(Required action) Repeat verbatim, and only, the lines of the data below, beginning at the line that contains "Given: Disable the 线程 threads checkbox" and stopping after the line that contains "1433x767 pixels.".

(Information)
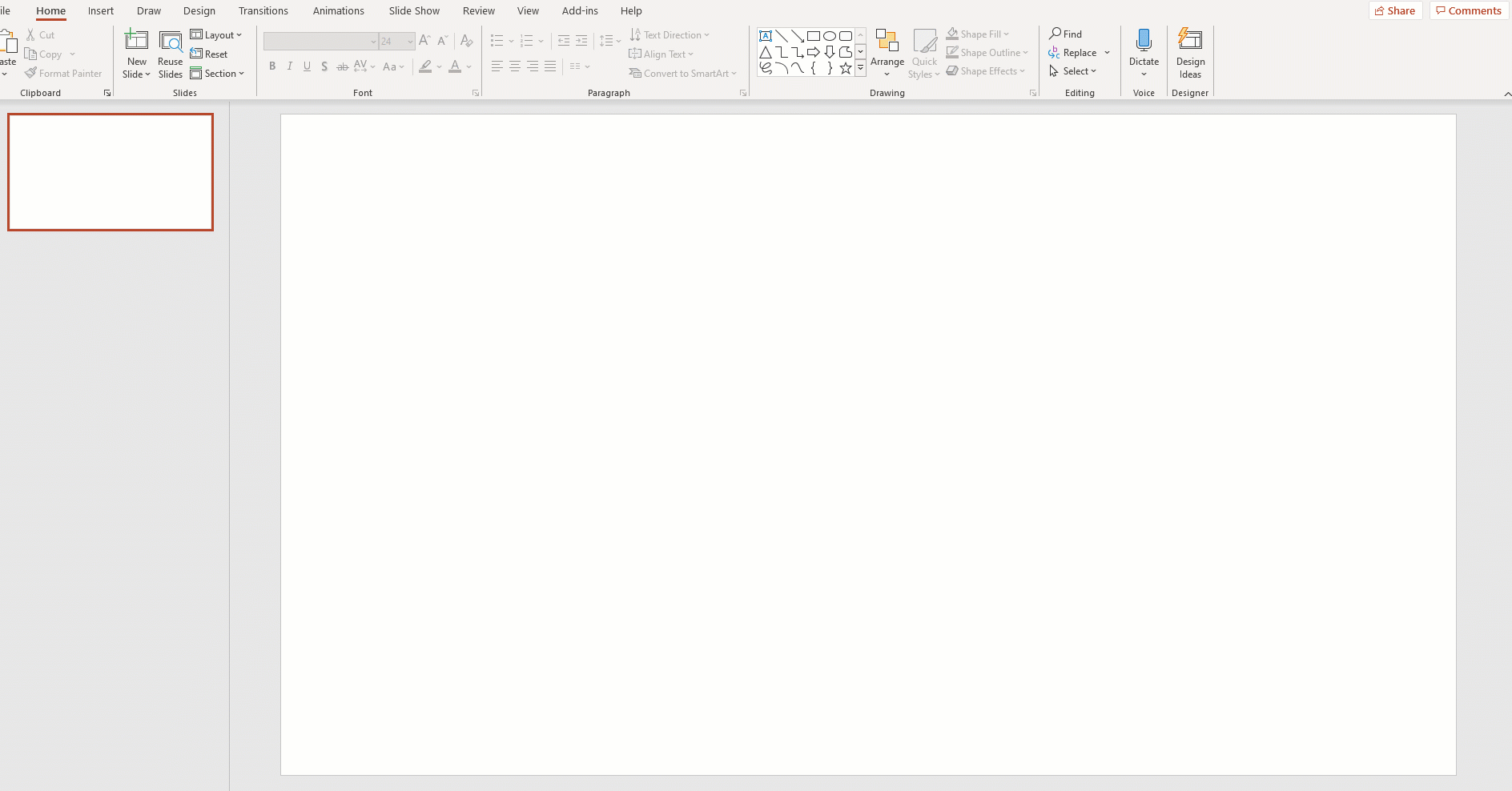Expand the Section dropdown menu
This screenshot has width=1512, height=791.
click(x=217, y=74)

...

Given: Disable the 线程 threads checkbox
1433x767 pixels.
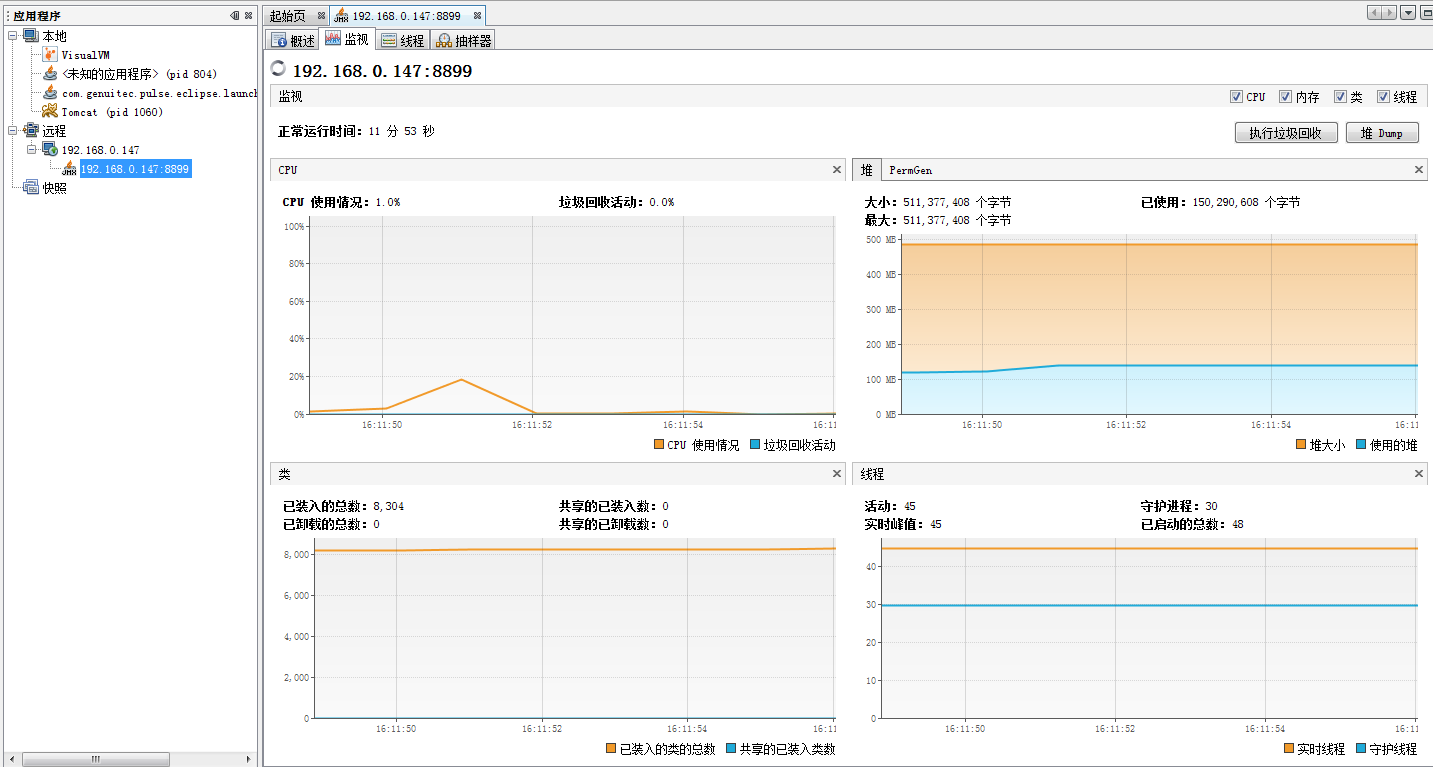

(Answer space)
Given: Disable the 线程 threads checkbox
1433x767 pixels.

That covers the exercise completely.